Enough to buy a gun and some bullets, thought Alex sardonically as he turned and started to walk away.
“I wonder, sir…” continued the expert.
“Yes, yes, sell the bloody thing,” said Alex, without bothering to look back.
“And what do you want me to do with the base?”
“The base?” repeated Alex, turning round to face the Orientalist.
“Yes, the base. It’s quite magnificent, fifteenth century, undoubtedly a work of genius, I can’t imagine how…”
* * *
“Lot Number 103,” announced the auctioneer. “What am I bid for this magnificent example of…?”
The expert turned out to be right in his assessment. At the auction at Sotheby’s that Thursday morning I obtained the little Emperor for seven hundred and twenty guineas. And the base? That was acquired by an American gentleman of not unknown parentage for twenty-two thousand guineas.
THE LUNCHEON
She waved to me across a crowded room at the St. Regis Hotel in New York. I waved back, realizing I knew the face, but I was unable to place it. She squeezed past waiters and guests and had reached me before I had a chance to ask anyone who she was. I racked that section of my brain which is meant to store people, but it transmitted no reply. I realized I would have to resort to the old party trick of carefully worded questions until her answers jogged my memory.
“How are you, darling?” she cried, and threw her arms around me, an opening that didn’t help as we were at a Literary Guild cocktail party, and anyone will throw their arms around you on such occasions, even the directors of the Book-of-the-Month Club. From her accent she was clearly American and looked to be approaching forty but, thanks to the genius of modern makeup, might even have overtaken it. She wore a long white cocktail dress and her blond hair was done up in one of those buns that look like a cottage loaf. The overall effect made her appear somewhat like a chess queen. Not that the cottage loaf helped, because she might have had dark hair flowing to her shoulders when we last met. I do wish women would realize that when they change their hair style they often achieve exactly what they set out to do—look completely different to any unsuspecting male.

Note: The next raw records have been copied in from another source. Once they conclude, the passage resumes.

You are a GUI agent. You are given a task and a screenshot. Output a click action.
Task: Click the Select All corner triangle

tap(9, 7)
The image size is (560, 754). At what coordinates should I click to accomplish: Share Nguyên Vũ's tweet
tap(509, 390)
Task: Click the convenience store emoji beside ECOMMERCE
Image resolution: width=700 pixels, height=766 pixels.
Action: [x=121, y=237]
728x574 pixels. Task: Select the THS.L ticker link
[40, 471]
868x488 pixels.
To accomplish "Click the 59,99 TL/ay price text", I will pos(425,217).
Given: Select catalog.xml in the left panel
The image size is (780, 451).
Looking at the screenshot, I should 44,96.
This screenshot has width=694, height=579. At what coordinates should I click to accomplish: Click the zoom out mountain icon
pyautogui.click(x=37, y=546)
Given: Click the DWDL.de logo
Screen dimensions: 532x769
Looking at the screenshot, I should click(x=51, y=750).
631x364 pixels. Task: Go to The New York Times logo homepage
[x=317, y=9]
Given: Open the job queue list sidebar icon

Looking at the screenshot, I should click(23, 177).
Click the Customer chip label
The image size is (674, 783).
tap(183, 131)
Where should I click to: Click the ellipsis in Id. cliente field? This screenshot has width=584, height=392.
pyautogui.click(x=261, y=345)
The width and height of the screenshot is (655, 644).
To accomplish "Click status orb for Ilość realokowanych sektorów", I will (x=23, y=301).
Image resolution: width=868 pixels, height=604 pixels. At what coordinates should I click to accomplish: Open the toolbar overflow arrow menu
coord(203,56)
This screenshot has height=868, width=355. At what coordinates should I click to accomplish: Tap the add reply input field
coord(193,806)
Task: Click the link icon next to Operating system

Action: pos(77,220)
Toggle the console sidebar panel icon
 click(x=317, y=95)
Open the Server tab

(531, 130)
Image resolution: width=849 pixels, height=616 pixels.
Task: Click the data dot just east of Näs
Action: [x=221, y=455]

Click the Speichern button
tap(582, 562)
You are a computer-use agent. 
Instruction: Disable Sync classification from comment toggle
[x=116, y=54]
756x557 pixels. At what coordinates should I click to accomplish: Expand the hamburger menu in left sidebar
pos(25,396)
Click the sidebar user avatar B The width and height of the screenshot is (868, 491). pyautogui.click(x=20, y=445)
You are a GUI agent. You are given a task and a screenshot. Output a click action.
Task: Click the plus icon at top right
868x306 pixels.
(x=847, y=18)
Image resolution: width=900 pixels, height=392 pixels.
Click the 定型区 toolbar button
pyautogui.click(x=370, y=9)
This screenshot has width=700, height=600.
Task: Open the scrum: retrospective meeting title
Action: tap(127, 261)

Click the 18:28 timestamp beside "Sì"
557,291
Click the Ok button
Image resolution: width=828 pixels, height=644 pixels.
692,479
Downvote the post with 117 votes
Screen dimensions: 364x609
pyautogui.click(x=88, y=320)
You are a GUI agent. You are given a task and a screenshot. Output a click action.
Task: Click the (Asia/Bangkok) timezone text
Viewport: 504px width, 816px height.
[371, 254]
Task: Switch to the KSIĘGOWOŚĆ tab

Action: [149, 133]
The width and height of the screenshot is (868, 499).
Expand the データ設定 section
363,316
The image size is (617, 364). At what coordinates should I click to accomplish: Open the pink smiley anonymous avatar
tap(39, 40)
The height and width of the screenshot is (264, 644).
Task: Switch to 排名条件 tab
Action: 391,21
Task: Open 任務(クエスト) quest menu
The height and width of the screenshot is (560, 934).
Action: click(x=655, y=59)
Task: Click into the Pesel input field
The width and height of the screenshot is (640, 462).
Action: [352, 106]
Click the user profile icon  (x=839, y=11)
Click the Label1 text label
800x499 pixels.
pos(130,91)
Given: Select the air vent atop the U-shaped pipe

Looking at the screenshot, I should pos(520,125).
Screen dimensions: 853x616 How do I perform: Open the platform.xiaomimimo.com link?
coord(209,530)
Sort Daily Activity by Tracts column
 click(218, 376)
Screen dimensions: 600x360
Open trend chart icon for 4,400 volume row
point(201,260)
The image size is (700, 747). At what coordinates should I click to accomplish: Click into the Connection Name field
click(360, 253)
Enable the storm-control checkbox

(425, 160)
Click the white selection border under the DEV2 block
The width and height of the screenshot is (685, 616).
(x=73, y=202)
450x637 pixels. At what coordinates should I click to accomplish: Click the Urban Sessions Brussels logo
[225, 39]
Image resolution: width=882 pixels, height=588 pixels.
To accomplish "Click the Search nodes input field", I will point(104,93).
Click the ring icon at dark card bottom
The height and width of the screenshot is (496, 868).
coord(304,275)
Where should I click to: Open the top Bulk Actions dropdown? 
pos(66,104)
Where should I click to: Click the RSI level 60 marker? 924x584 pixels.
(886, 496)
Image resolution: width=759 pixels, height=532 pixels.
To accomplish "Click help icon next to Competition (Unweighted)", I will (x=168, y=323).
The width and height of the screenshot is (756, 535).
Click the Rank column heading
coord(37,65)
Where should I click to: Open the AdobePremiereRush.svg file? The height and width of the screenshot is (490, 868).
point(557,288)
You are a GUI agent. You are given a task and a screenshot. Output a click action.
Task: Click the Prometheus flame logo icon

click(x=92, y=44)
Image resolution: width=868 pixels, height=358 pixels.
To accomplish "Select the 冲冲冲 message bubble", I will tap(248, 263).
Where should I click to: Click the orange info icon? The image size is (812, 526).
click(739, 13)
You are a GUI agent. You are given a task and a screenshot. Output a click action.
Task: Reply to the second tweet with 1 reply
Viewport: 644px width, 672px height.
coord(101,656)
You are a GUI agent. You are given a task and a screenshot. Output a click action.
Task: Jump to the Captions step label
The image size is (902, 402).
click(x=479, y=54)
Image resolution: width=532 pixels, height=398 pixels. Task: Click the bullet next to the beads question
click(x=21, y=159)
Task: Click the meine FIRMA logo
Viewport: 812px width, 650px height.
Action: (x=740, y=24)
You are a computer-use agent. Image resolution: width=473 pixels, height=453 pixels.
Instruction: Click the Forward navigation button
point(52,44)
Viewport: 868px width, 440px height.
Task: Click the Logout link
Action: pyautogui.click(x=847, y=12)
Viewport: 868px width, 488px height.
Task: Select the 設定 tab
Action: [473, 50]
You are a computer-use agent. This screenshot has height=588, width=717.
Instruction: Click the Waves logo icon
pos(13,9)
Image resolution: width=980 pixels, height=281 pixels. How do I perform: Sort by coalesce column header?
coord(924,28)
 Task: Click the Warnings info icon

“I’m well, thank you,” I said to the white queen. “And you?” I inquired as my opening gambit.
“I’m just fine, darling,” she replied, taking a glass of champagne from a passing waiter.
“And how’s the family?” I asked, not sure if she even had one.
“They’re all well,” she replied. No help there. “And how is Louise?” she inquired.
“Blooming,” I said. So she kne
w my wife. But then not necessarily, I thought. Most American women are experts at remembering the names of men’s wives. They have to be, since on the New York circuit they change so often it becomes a greater challenge than The Times crossword.
“Have you been to London lately?” I roared above the babble. A brave question, as she might never have been to Europe.
“Only once since we had lunch together.” She looked at me quizzically. “You don’t remember who I am, do you?” she asked as she devoured a cocktail sausage.
I smiled.
“Don’t be silly, Susan,” I said. “How could I ever forget?”
She smiled.
I confess that I remembered the white queen’s name in the nick of time. Although I still had only vague recollections of the lady, I certainly would never forget the lunch.
* * *
I had just had my first book published and the critics on both sides of the Atlantic had been complimentary, even if the checks from my publishers were less so. My agent had told me on several occasions that I shouldn’t write if I wanted to make money. This created a dilemma because I couldn’t see how to make money if I didn’t write.
It was around this time that the lady, who was now facing me and chattering on oblivious to my silence, telephoned from New York to heap lavish praise on my novel. There is no writer who does not enjoy receiving such calls, although I confess to having been less than captivated by an eleven-year-old girl who called me collect from California to say she had found a spelling mistake on page forty-seven and warned me she would ring again if she discovered another. However, this particular lady might have ended her transatlantic congratulations with nothing more than goodbye if she had not dropped her own name. It was one of those names that can, on the spur of the moment, always book a table at a chic restaurant or a seat at the opera which mere mortals like myself would have found impossible to achieve given a month’s notice. To be fair, it was her husband’s name that had achieved the reputation, as one of the world’s most distinguished film producers.
“When I’m next in London you must have lunch with me,” came crackling down the phone.
“No,” said I gallantly, “you must have lunch with me.”
“How perfectly charming you English always are,” she said.